I used the toilet opposite the galley myself just a short time later and when I came out the man was flat on his back in the galley with his feet protruding into the aisle. I thought maybe it was just a bad case of motion sickness, and then wondered if the flight attendants would judge it so serious that the captain would make an announcement asking for a doctor among the passengers or, the worst case, if we would make an emergency landing so that the passenger could be attended on the ground. But neither of those happened.
This flight was a lot quieter, more subdued than our AC004 flight to Vancouver on August 2nd. That plane - an Airbus A-320 - was full of noisy teenagers returning to Canada from some kind of school exchange. In addition, the service on the non-stop Toronto-to-Naritareturn flight felt much better than that on the Vancouver leg of the trip.
The individual seat touch-sensitive video screens are great. But the system is delicate and seems to fail too much or too easily. For the last couple of hours of the flight to Tokyo my screen was not working while everyone else’s was. I did not call a flight attendant to complain about it, however, because they all seemed so busy with the last meal service followed by stowing everything away in the galley in preparation for arrival. In mid-flight Ken’s video screen also was not working for a time until we asked for it to be fixed. And, early into the flight one of the flight crew in the cockpit made an announcement about the video screens, that we could only activate them one section of the aircraft at a time, not all at once lest the surge of users caused the computer’s video operating system to crash.
Ken kept looking at me and asking, “Now? Now?” and I repeated that we had to wait until the pilot told us we could start the video system. “Not yet,” “Wait,” “Not yet.”

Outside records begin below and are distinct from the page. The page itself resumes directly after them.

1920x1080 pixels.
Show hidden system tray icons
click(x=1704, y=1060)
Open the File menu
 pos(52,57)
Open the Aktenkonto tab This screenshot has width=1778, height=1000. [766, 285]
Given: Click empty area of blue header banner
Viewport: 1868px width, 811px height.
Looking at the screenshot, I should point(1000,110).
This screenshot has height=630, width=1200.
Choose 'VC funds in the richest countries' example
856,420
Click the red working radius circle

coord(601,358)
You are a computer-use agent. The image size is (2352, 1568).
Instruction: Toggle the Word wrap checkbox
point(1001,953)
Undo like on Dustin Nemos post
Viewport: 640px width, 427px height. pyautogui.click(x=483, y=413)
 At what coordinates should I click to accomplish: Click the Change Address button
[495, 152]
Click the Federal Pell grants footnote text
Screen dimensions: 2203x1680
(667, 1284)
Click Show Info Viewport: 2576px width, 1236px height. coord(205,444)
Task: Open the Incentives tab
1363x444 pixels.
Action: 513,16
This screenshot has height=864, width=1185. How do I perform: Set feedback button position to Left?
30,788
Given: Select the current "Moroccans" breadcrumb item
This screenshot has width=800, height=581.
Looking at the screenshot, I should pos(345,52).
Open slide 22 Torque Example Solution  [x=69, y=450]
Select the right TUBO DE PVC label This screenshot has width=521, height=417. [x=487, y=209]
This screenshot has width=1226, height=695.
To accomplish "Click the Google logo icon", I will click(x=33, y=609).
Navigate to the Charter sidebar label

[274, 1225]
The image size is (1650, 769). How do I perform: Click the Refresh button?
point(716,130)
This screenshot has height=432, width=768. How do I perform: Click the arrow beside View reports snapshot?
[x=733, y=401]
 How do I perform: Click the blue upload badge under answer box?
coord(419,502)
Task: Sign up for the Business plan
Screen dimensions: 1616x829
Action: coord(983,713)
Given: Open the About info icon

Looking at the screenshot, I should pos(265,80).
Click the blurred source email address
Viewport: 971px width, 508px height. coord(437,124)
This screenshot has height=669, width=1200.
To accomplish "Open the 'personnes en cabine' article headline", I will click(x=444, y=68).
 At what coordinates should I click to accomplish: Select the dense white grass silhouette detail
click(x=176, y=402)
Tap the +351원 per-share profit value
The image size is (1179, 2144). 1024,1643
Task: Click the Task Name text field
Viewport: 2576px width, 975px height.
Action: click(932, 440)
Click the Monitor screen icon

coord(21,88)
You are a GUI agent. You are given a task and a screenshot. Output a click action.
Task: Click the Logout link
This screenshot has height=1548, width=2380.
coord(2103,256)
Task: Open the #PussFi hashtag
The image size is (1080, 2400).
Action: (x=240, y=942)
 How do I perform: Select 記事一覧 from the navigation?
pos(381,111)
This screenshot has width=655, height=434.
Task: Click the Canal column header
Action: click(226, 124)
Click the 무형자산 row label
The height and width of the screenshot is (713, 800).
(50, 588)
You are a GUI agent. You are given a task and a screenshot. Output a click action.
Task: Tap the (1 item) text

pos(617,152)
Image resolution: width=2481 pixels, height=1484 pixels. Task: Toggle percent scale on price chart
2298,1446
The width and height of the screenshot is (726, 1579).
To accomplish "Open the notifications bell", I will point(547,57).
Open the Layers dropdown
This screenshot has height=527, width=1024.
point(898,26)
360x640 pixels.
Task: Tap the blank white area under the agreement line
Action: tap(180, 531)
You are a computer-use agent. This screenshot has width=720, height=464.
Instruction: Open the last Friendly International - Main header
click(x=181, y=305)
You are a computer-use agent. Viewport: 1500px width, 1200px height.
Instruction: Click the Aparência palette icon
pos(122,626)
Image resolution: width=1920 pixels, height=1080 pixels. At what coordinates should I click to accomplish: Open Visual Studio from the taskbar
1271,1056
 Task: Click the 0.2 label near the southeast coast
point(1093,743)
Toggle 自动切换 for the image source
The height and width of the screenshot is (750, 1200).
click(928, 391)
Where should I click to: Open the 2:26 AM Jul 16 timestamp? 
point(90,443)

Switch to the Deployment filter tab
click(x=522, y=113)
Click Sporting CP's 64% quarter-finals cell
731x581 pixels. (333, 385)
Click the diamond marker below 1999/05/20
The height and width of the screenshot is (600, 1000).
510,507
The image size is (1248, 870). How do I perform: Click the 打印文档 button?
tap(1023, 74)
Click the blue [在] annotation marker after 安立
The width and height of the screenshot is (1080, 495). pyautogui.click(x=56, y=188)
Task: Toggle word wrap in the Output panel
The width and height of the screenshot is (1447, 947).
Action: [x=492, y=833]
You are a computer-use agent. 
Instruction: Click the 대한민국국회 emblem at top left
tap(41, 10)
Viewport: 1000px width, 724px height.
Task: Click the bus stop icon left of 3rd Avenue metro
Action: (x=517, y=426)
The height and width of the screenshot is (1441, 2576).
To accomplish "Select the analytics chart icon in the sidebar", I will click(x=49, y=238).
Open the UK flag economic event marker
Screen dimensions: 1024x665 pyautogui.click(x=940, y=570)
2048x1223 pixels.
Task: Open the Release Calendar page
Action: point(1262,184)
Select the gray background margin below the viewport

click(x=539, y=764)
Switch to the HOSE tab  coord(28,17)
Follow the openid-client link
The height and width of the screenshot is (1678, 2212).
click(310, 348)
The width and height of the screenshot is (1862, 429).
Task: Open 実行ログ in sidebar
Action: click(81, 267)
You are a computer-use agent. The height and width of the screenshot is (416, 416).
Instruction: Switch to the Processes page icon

When we landed in Tokyo the weather was about 30º C and humid. Rain was threatening and it did start to rain later in the evening. It was the so-called “U-turn rush,” which explains why the Air Canada flight was over-booked. Last week was the annual O-bon summer holiday in Japan, and you know that at holiday time many Japanese travel all at once. O-bon is one of those holiday times. Overseas travelers were all returning on the weekend, creating a returning crush of passenger traffic at all ports of entry. I don’t think I thought of that when I arranged the dates of our trip. Still, Ken and I got through Japanese Customs and Immigration pretty easily. It was my first time re-enteringJapansince the new anti-terrorist entry procedures took effect last fall. I mean, it was the fist time I had to submit to fingerprinting and photographing upon entry. In the Letters-to-the-Editor page of The Japan Times newspaper I had heard a lot of terrible stories about long, long line ups of foreigners waiting to be fingerprinted and photographed. But I went through the line in just 10-minutes or so. It was easy. Stupid, of course, but easy, leaving me to wonder what half of the whining fuss is about.
Our Airport Limousine Bus made it into the city in good time - 1-hour and 15-minutes. Then we very quickly got a taxi cab for a smooth 15-minute ride home. I was standing in my apartment just 2½-hours after landing at Narita - much faster than anything I am likely to experience in Canada.